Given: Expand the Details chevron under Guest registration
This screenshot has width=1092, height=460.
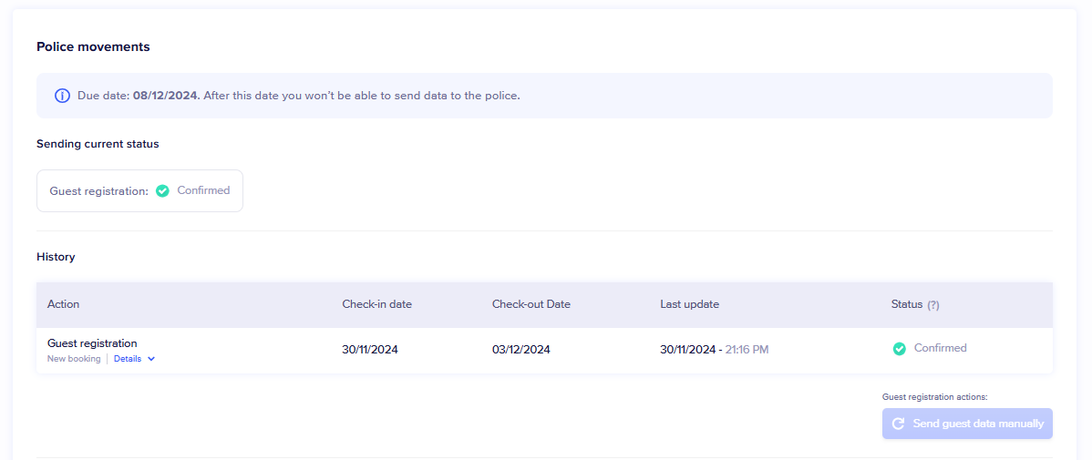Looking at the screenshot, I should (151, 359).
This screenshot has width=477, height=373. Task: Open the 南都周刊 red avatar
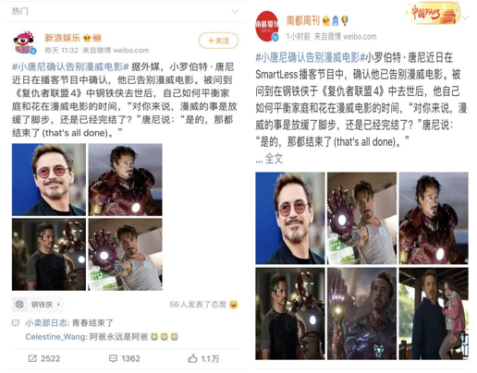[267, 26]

* * * *

▶ **Work to be completed**
Above is a listing with pictures. Write it out exactly without them.

▶ **Reply**
Given: Expand the Details chevron under Guest registration
This screenshot has width=1092, height=460.
Looking at the screenshot, I should (151, 359).
This screenshot has width=477, height=373. Task: Open the 南都周刊 red avatar
[267, 26]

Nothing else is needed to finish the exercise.